Ukrainian forces are “managing to stabilise” the situation around the eastern city of Bakhmut, the head of Ukraine’s military says.
The now destroyed city has been the focus of the biggest battle of Russia’s war in recent months.
The front-line situation is “the toughest in the Bakhmut direction”, Valery Zaluzhny, commander-in-chief of Ukraine’s armed forces, said after a phone call with British Chief of the Defence Staff Tony Radakin.
“Due to the tremendous efforts of the Defence Forces, we are managing to stabilise the situation,” Zaluzhny said in a post on Facebook late on Friday.
Bakhmut, which once had a population of about 70,000 people, has been virtually emptied of civilians over months of fierce fighting between Russian and Ukrainian forces although some residents remain.
Russian forces have been making painstakingly incremental gains around the city, whose symbolic importance has surpassed any military significance as the battle has dragged on.
The battle for Bakhmut is one of the bloodiest and longest in the war, which entered its second year in February.
According to the latest intelligence update on Saturday from the British Ministry of Defence, Russia’s assault on Bakhmut “has largely stalled”.
“This is likely primarily a result of extreme attrition of the Russian forces,” the British statement read, adding that Ukraine had also “suffered heavy casualties”.

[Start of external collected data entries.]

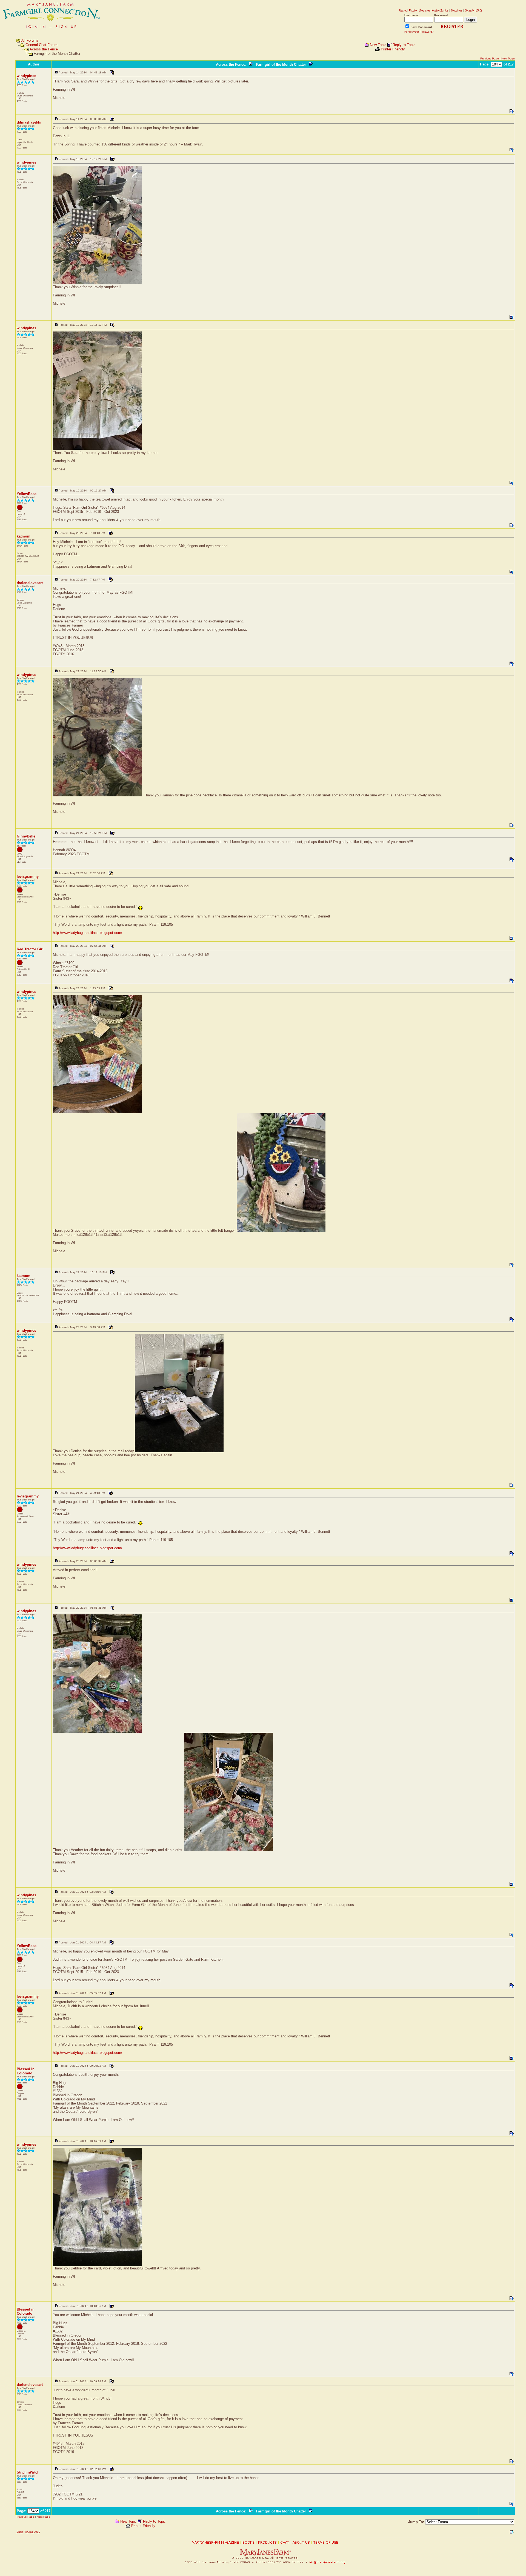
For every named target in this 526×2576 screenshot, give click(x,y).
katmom (23, 536)
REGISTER (452, 26)
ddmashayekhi (29, 122)
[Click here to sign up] (51, 28)
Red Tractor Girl (30, 949)
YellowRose (26, 494)
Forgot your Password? (419, 31)
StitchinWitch (28, 2472)
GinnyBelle (26, 836)
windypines (26, 76)
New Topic (378, 45)
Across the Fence (44, 49)
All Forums (30, 40)
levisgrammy (28, 876)
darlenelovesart (30, 583)
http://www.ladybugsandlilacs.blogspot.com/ (87, 933)
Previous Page (489, 58)
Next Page (508, 58)
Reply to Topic (404, 45)
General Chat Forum (41, 45)
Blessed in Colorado (26, 2071)
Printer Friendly (393, 49)
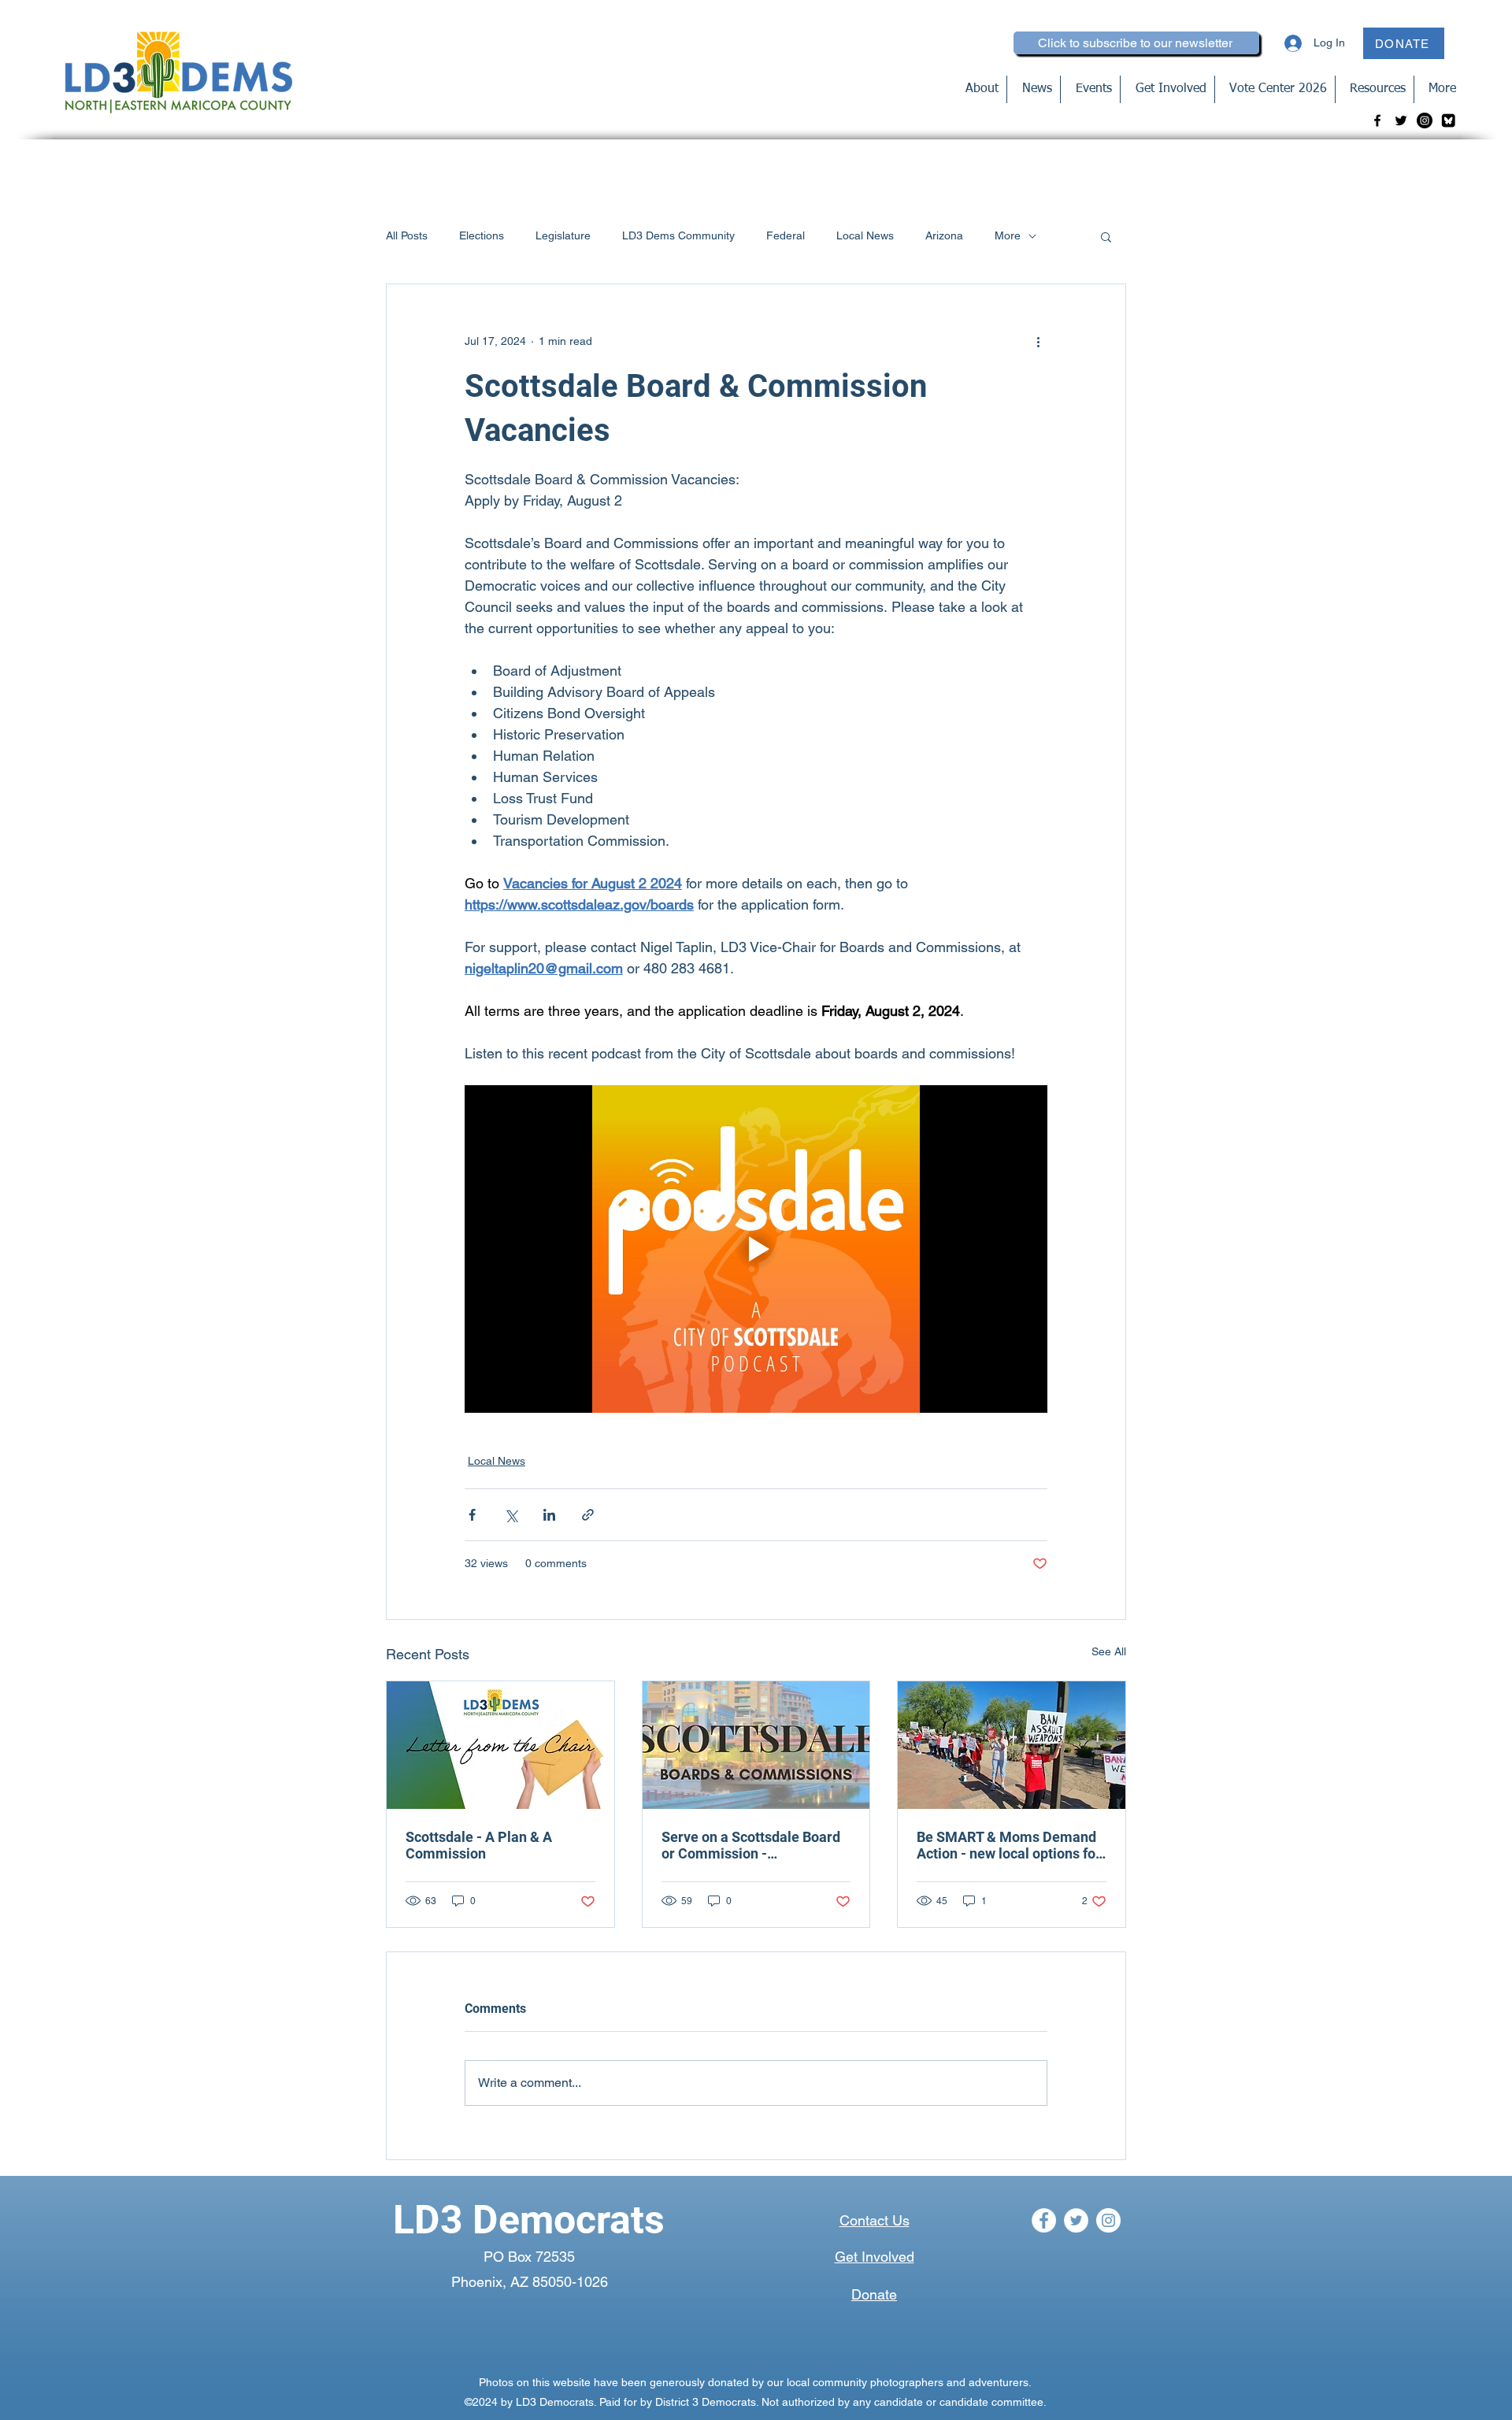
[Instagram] (1424, 120)
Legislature (563, 235)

Senior Ukrainian military commander Oleksandr Syrsky said a counterattack could be launched soon against “exhausted” Russian forces near Bakhmut.
“The aggressor has not given up hope of taking Bakhmut at all costs despite losses in manpower and equipment,” Syrsky said.
“Sparing nothing, they are losing significant strength and becoming exhausted,” he added and referred to successful Ukrainian counteroffensives last year in saying, “Very soon we will take advantage of this opportunity like we did near Kyiv, Kharkiv, Balakliya and Kupiansk.”
But President Volodymyr Zelenskyy said a counteroffensive cannot happen now because his country lacks weapons, equipment and ammunition.
Zelenskyy’s’s assessment, made in a report published on Saturday in the Japanese daily Yomiuri Shimbun, came after he visited troops near the Bakhmut front line on Wednesday.
“We cannot start yet,” Zelenskyy said. Without tanks and artillery, “no brave soldiers” can be sent to the front, he said.
The head of Russia’s Wagner private militia, Yevgeny Prigozhin, earlier had said that his forces were in control of about 70 percent of Bakhmut.
About 10,000 Ukrainians, many elderly and people with disabilities, remained in and around Bakhmut and were suffering “very dire conditions”, the International Committee of the Red Cross said on Friday.
“They are … spending almost the entire days in intense shelling in the shelters,” the aid group’s Umar Khan said at a news briefing. “All you see is people pushed to the very limits of their existence and survival and resilience.”